Several guidelines have recommended using a combination of conventional synthetic DMARDs (csDMARDs), including MTX, as initial treatment. [See sidebar, below, for a description of the acronyms used to distinguish the varying types of DMARDs.] However, Dr. Smolen says current evidence also supports a strong recommendation for combining a csDMARD with glucocorticoids. He underscores that the data show no advantage of adding another csDMARD (e.g., sulfasalazine [SSZ] or leflunomide or SSZ plus hydroxychloroqauine), and that combinations of csDMARDs show more frequent adverse events than when combining MTX with a short course of glucocorticoids.
“Some colleagues do not like the fact that we omitted combination csDMARDs,” says Dr. Smolen, “but we provide the evidence for doing this.”
Dr. Bykerk also notes that this recommendation was not without controversy and highlights “the need for more current studies of combination DMARDs, particularly in comparison with higher dose MTX and subcutaneous MTX.”
For second-line treatment for patients who do not reach their target goal of remission or low disease activity, the new guideline recommends stratification by risk factors of rapid damage progression. “If these risk factors are absent, another csDMARD strategy can be used,” he says.
However, for patients with poor prognostic factors, he says any biologic DMARD can be used, as well as a Janus kinase (JAK) inhibitor. The use of a JAK inhibitor as an alternative to a biologic DMARD in this context is now recommended on the basis of new long-term data on JAK inhibitors for second-line therapy, he says.

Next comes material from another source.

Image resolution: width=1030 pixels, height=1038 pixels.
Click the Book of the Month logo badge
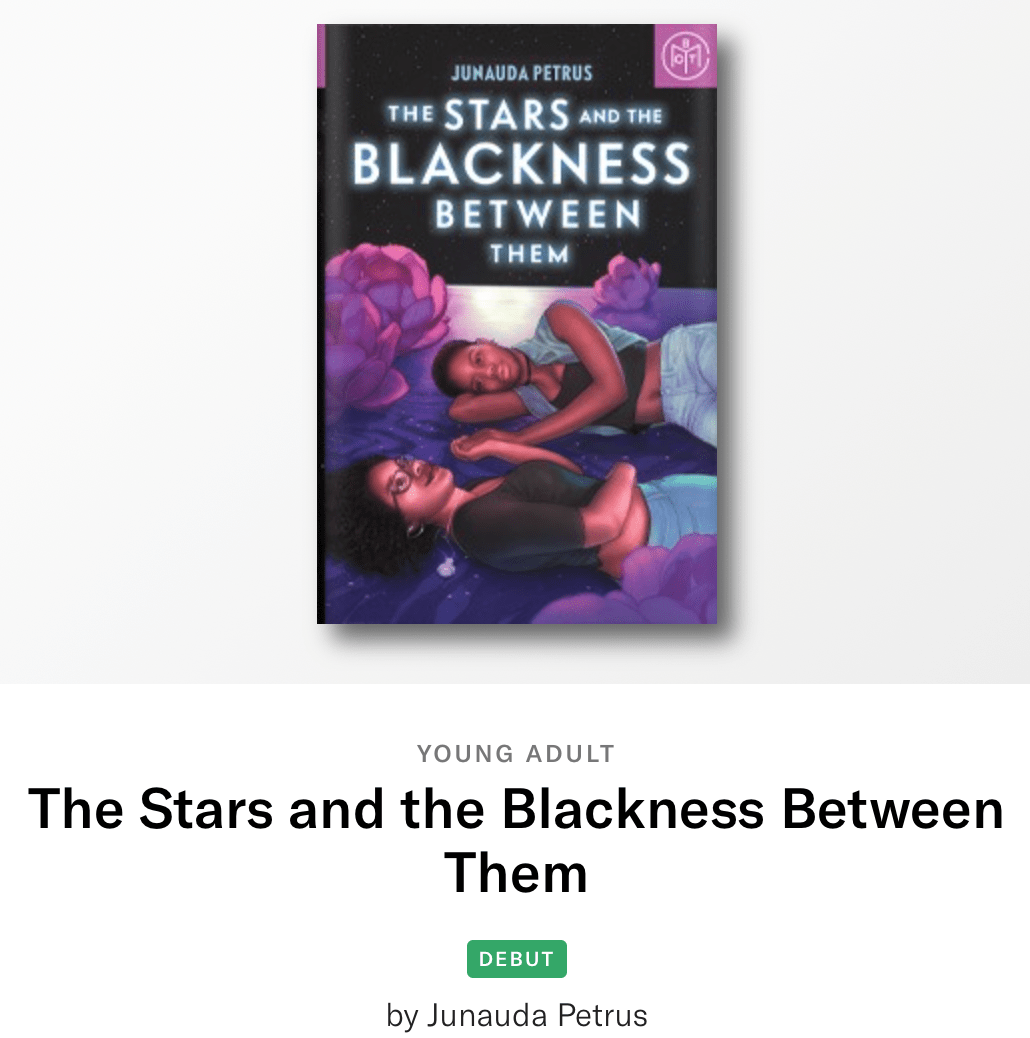tap(686, 55)
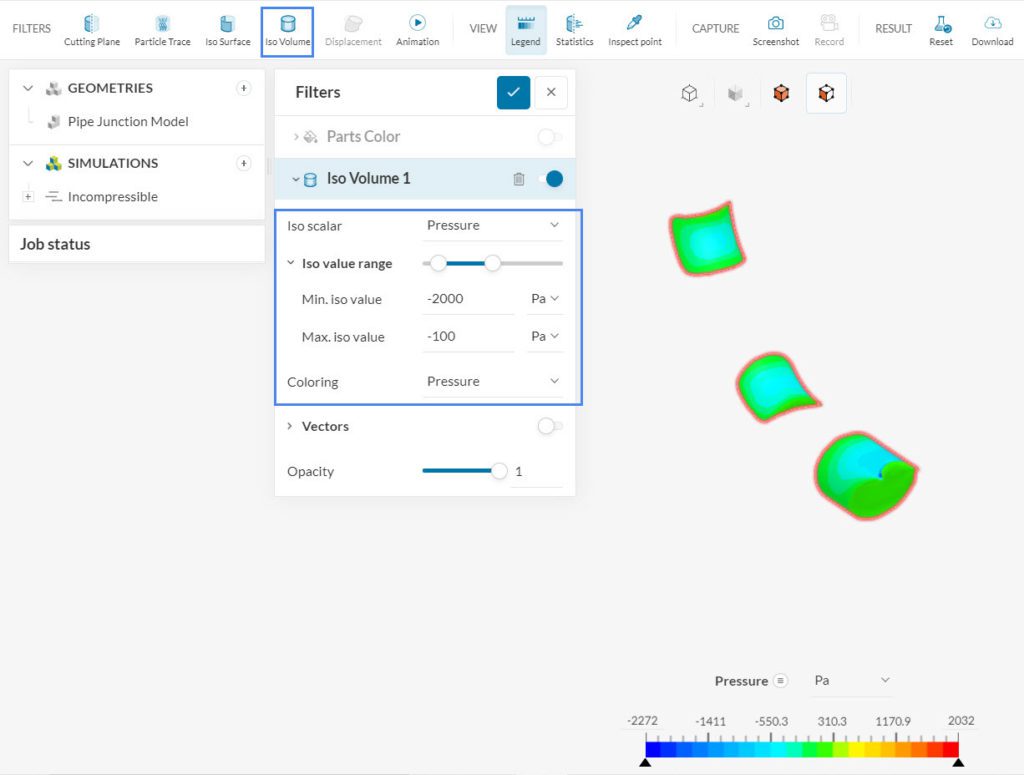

Of note is the recommendation for combining biologic DMARDs and JAK inhibitors with MTX or other csDMARDs, based on evidence showing that the combination of these agents appears generally more efficacious than monotherapies.
Dr. Smolen says this recommendation, too, may be controversial for some rheumatologists. “Some rheumatologists would have preferred that we recommend some biologics, such as tocilizumab and Jakinibs, for monotherapy,” he says. “But again, we have sufficient evidence that combination conveys better outcomes.”
As to the recommendation for tapering treatment for patients who achieve persistent remission, Dr. Bykerk emphasizes that the guidelines stress the importance of tapering slowly and following a “reverse treat to target” approach in which any reduction will still ensure no loss of disease control. “It is too early to be prescriptive as to what order therapies should be tapered,” she says. “The only exception to this was that steroid [use] should be the first therapy tapered and that their use, in fact, should always be considered short term.”
The ACR 2015 Guideline
The 2016 EULAR guideline and 2015 ACR guideline are based on similar treat-to-target treatment strategies.